- [WHAT IS NEEDED]: Go over the data and copy out each line with "round" in it.

- [Stored data]:
══════════
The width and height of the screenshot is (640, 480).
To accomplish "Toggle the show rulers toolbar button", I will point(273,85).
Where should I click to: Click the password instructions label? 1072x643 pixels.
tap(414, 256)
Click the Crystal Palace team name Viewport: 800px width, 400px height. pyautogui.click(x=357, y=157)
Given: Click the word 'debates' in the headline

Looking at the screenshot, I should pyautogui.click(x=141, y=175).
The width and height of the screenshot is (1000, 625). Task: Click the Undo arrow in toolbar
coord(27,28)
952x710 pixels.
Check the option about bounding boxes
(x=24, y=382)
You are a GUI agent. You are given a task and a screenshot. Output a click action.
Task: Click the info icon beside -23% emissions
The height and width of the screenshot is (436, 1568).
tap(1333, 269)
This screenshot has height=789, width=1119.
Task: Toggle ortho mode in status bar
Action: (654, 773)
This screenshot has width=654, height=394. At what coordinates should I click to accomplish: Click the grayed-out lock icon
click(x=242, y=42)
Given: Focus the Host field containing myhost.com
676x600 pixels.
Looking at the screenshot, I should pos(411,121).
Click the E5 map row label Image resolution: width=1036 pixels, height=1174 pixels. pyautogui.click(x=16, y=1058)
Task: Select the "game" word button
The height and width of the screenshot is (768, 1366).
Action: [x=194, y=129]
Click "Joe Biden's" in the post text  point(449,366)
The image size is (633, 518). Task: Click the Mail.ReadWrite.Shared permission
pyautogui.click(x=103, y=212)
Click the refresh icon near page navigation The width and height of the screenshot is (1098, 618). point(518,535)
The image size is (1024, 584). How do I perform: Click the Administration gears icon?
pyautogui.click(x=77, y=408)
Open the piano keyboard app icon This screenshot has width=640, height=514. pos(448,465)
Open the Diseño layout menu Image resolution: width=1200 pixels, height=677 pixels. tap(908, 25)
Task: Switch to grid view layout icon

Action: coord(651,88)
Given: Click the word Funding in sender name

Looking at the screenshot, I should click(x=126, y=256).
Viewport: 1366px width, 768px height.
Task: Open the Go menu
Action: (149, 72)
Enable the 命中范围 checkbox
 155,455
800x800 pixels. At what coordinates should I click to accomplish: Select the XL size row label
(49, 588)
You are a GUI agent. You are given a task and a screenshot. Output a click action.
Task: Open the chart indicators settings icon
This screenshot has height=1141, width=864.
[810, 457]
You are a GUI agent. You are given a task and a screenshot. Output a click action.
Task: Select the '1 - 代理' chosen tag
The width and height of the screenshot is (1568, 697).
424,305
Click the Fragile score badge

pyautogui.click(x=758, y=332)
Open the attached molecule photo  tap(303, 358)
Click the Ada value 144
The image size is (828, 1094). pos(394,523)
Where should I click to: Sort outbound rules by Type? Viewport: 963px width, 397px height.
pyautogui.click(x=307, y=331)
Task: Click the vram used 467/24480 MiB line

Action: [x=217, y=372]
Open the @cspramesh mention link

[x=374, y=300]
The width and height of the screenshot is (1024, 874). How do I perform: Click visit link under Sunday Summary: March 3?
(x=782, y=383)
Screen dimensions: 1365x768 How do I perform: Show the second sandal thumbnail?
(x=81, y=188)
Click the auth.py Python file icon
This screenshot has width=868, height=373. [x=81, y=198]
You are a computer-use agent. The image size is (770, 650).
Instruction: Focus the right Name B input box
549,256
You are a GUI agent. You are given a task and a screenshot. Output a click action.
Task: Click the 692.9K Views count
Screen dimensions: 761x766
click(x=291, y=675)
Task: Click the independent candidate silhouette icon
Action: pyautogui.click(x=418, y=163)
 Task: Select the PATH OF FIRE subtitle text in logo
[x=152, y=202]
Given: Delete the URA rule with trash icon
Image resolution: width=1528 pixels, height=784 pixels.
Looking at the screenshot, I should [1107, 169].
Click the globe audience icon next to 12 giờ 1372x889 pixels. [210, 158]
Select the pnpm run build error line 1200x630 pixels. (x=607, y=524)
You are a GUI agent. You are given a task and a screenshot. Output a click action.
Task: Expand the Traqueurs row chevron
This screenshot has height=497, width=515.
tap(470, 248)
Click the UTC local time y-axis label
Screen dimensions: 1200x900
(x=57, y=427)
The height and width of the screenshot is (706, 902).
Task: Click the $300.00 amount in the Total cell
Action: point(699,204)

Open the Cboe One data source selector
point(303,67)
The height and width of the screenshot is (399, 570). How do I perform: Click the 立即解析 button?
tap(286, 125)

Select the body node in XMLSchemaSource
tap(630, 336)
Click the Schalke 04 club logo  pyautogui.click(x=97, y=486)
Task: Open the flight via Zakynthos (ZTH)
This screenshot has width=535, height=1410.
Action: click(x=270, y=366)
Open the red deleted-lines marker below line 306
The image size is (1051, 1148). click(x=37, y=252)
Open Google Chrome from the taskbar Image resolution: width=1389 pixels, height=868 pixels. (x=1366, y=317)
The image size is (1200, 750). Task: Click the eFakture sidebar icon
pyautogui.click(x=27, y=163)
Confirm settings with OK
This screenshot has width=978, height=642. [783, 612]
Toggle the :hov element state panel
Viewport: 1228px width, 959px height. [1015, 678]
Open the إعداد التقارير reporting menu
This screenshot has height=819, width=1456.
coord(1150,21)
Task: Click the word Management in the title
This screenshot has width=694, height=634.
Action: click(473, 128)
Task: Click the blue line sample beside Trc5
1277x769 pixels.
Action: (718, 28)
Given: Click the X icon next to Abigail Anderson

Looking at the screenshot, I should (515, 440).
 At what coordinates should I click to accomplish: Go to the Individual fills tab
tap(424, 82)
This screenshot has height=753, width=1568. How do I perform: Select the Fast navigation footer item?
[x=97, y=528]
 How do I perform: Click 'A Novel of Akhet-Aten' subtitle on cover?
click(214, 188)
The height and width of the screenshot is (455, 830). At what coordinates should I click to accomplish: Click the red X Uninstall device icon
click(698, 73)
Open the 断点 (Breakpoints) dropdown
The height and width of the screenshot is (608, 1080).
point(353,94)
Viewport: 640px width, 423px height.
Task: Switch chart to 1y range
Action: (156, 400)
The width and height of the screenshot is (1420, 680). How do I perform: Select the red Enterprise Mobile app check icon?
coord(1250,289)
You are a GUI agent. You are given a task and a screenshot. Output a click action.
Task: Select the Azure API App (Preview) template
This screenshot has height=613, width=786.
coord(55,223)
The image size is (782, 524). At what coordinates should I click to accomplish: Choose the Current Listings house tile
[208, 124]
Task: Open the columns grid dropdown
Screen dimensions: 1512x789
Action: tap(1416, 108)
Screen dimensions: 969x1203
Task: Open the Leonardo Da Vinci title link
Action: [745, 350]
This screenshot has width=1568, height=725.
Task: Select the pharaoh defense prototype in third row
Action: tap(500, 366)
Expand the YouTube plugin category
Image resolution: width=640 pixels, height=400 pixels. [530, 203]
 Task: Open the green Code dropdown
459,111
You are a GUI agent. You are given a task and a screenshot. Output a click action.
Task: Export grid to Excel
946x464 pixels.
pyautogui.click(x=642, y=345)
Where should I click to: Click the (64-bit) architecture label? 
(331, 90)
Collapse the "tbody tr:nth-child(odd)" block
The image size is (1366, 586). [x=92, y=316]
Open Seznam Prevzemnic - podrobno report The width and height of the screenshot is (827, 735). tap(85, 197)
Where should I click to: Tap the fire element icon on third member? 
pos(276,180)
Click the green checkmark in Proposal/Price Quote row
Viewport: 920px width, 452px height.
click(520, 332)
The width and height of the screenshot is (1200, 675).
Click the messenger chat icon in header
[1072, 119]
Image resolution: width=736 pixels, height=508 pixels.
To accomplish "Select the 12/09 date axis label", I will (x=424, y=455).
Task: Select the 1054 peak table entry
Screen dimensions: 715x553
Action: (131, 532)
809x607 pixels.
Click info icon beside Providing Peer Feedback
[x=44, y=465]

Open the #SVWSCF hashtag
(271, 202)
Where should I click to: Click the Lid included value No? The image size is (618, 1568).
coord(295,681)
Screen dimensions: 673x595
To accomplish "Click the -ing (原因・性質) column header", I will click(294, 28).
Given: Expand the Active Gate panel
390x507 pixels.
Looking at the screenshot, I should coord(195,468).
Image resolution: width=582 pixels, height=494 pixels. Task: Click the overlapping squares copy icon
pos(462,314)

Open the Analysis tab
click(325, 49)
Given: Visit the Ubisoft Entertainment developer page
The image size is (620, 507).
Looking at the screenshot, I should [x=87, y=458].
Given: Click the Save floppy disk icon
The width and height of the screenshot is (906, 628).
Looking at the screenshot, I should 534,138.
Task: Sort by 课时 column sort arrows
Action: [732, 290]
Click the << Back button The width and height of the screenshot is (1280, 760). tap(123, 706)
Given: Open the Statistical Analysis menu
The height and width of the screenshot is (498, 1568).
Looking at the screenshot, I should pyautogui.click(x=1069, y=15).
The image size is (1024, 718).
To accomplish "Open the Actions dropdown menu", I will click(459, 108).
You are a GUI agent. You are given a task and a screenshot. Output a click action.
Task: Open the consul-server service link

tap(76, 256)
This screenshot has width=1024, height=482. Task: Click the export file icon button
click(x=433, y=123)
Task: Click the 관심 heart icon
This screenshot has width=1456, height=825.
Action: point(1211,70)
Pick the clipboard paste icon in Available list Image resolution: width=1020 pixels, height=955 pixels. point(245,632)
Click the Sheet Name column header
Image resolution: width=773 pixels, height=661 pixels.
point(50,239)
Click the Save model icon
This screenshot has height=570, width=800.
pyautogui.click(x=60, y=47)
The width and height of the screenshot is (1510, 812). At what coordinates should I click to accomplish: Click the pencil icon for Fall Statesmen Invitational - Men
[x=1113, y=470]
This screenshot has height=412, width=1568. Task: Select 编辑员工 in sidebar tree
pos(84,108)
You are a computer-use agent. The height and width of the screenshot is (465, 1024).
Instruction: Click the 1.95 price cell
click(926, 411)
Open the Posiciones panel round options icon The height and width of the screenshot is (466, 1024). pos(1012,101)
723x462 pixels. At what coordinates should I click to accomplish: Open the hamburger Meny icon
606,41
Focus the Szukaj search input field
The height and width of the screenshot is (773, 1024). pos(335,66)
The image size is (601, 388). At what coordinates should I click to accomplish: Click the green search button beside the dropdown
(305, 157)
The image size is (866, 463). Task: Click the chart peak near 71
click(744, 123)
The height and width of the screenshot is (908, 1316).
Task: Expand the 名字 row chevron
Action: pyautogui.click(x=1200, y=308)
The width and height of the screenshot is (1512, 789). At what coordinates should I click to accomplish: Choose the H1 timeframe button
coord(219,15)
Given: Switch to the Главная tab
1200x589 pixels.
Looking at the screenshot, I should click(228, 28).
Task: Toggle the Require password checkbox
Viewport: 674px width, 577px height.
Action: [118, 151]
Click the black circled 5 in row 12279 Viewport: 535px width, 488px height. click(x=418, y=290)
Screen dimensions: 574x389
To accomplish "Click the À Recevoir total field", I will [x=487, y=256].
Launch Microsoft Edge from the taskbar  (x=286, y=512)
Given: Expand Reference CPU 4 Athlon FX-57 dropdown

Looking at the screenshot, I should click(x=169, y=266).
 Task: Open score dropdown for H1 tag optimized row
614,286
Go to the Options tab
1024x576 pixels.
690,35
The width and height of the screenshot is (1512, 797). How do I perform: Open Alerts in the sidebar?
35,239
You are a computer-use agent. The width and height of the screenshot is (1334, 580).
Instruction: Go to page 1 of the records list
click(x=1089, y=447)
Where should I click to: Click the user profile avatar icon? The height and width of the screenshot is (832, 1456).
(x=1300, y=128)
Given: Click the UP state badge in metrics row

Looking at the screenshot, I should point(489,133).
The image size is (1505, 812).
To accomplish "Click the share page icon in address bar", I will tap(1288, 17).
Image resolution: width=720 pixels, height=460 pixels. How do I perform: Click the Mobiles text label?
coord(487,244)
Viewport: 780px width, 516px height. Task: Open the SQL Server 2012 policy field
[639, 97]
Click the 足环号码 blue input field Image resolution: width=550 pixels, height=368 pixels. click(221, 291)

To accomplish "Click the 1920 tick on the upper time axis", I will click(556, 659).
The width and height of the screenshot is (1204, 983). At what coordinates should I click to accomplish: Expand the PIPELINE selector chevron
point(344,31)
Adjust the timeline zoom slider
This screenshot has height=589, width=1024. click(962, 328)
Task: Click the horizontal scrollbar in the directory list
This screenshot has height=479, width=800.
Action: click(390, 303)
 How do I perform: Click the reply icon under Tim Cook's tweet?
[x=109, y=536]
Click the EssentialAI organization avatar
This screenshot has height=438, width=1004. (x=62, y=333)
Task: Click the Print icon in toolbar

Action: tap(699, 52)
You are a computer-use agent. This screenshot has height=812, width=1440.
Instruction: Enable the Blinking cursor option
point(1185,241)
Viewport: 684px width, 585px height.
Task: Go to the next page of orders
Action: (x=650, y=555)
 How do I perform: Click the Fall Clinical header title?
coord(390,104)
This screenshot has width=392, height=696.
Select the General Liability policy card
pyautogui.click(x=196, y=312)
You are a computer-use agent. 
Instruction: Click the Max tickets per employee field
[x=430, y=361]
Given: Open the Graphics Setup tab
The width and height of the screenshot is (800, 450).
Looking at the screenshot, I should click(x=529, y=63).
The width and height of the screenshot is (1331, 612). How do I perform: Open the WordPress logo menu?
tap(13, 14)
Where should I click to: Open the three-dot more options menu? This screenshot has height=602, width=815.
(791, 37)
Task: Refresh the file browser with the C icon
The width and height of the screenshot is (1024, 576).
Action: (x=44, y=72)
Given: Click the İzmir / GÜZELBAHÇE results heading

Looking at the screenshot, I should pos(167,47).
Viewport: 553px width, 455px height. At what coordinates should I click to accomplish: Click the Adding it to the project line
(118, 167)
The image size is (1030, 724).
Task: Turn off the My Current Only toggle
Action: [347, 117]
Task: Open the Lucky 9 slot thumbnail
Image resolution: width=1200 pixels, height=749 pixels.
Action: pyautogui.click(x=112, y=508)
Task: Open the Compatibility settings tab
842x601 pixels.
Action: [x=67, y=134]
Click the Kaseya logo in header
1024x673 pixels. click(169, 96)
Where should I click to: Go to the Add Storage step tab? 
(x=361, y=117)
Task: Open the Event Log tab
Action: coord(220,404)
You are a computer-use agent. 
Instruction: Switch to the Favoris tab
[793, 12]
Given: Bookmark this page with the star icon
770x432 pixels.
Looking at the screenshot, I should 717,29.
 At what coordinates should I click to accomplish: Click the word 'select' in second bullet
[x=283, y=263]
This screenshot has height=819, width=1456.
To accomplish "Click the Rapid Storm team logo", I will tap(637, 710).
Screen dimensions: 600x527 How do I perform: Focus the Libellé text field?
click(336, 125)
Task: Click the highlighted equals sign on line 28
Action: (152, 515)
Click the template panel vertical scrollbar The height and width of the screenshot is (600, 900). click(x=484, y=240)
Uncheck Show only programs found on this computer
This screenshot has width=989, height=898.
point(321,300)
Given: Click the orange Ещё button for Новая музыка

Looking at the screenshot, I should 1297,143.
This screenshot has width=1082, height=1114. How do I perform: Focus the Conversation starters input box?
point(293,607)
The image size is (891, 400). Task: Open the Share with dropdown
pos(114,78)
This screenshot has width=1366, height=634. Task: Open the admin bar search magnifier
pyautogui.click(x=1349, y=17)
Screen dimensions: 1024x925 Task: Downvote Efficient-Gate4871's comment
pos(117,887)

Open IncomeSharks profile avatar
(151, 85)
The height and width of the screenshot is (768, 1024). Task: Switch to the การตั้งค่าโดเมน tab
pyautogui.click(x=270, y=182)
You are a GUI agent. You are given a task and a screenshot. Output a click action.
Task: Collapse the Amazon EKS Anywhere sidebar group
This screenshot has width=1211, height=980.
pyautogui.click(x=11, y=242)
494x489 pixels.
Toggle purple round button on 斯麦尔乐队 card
══════════
- [ANSWER TO THIS EXERCISE]:
Open the Posiciones panel round options icon The height and width of the screenshot is (466, 1024). pos(1012,101)
Toggle purple round button on 斯麦尔乐队 card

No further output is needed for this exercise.